Normal renal artery waveform is low resistance flow pattern with good diastolic forward flow, with no spectral window.

1. Raised Peak systolic velocities: Normal PSV in renal arteries is 74-127 cm/s. PSV >180 cm/s and renal artery:aorta ratio >3.5 signifies significant stenosis.
2. Damping of intrarenal vessels: Tardus parvus waveform in segmental arteries with slow rise peak and rounded contour signifies stenosis. (Acceleration time >0.07)

Resistivity index (RI) is usually less than 0.7 in renal arteries. Raised RI is seen in many medical renal diseases and is quite non-specific.

Monday, September 7, 2009

Doppler assessment of spleno-portal axis

Checklist
a. Liver echotexture
b. Portal vein
c. Spleen size
d. Splenic and Superior mesenteric veins
e. Portosystemic collaterals
f. Hepatic artery
g. Hepatic veins

1. Liver echotexture: Coarsened echotexture (doesn’t mean increased echogenicity) with irregular nodular surface is characteristic of cirrhosis. Portal and hepatic veins are less visualized.

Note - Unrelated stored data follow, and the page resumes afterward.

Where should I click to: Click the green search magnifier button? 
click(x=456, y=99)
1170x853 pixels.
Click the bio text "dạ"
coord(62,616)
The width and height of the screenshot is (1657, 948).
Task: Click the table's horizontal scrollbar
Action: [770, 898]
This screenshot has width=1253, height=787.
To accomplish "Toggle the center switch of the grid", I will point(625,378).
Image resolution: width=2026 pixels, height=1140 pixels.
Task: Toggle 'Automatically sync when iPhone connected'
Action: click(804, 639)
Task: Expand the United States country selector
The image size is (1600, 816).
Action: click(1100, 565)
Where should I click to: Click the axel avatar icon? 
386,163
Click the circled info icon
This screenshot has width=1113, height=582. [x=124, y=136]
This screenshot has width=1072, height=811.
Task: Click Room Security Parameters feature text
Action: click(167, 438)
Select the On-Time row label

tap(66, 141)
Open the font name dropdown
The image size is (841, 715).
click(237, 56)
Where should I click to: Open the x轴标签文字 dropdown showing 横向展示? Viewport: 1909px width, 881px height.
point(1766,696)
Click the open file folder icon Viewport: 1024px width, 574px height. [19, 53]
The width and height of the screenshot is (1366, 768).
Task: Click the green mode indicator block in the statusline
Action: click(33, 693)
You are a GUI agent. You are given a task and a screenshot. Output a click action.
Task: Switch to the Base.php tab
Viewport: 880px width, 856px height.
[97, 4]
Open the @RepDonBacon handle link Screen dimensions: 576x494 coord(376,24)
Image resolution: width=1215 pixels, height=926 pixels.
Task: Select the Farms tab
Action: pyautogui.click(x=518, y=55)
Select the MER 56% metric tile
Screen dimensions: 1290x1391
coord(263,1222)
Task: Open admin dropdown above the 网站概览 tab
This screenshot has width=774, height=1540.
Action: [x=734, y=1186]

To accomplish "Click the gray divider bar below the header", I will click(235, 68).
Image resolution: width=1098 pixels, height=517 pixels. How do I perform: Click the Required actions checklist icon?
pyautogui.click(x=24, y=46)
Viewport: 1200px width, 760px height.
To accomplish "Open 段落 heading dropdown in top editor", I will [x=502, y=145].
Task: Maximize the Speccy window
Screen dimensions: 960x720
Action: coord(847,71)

Right lobe may shrink in size, with enlarged caudate and left lobe. “Caudate:Right lobe ratio exceeds 0.65.” (measured by comparing maximum transverse dimensions at axial image just below portal bifurcation).
2. Portal vein diameter: It should be less than 13 mm, measured where portal vein crosses the IVC, during quiet respiration, in supine position. “Diameter more than 13 mm indicates portal hypertension with high specificity.”
3. Response of the portal, splenic and superior mesenteric vein to respiration: Diameter of these veins should increase by more than 70% from quite to deep respiration. “Less than 70% increase in diameter indicates portal hypertension.”
4. Portal flow direction, velocity and waveforms: Normal flow is hepatopedal, with mean flow velocity (TAM) of 15-18 cm/s and shows respiratory variation. “Loss of respiratory variation, to-and-fro biphasic flow or reversal/hepatofugal flow signifies portal hypertension.” *
5. Spleen size: Spleen size more than 13 cm, measured in cephalocaudad direction in coronal plane.
6. Presence of portosystemic collaterals: These can be identified by following these simple steps:
• Start from left side, see if flow reversal is there in splenic vein, look for splenorenal and splenogastric collaterals (adjacent to upper and lower poles of spleen respectively).
• Evaluate blood flow direction in main portal vein. Flow reversal indicates collateralization
• Return to left portal vein and follow it till falciform ligament, where umbilical vein collateral may be visible.
• Look for a cephalad directed vessel arising from portal vein just at superior mesenteric vein-portal vein junction.
• Look for GB wall collaterals.
• Gastric and gastro-epiploic collaterals may be seen adjacent to posterior surface of liver towards left lobe.
• Look for collaterals at GE junction.
7. Hepatic artery: Due to decrease in portal flow, flow in hepatic artery is increased to maintain hepatic blood supply,

* Flow reversal in portal and splenic vein is a variable finding depending on collateral development. If splenorenal collaterals are predominant, flow may reverse in portal vein. However, if large umbilical vein collateral is predominant, flow may be hepatopedal in portal and splenic veins because diverting collateral (umbilical vein) arises in left portal system.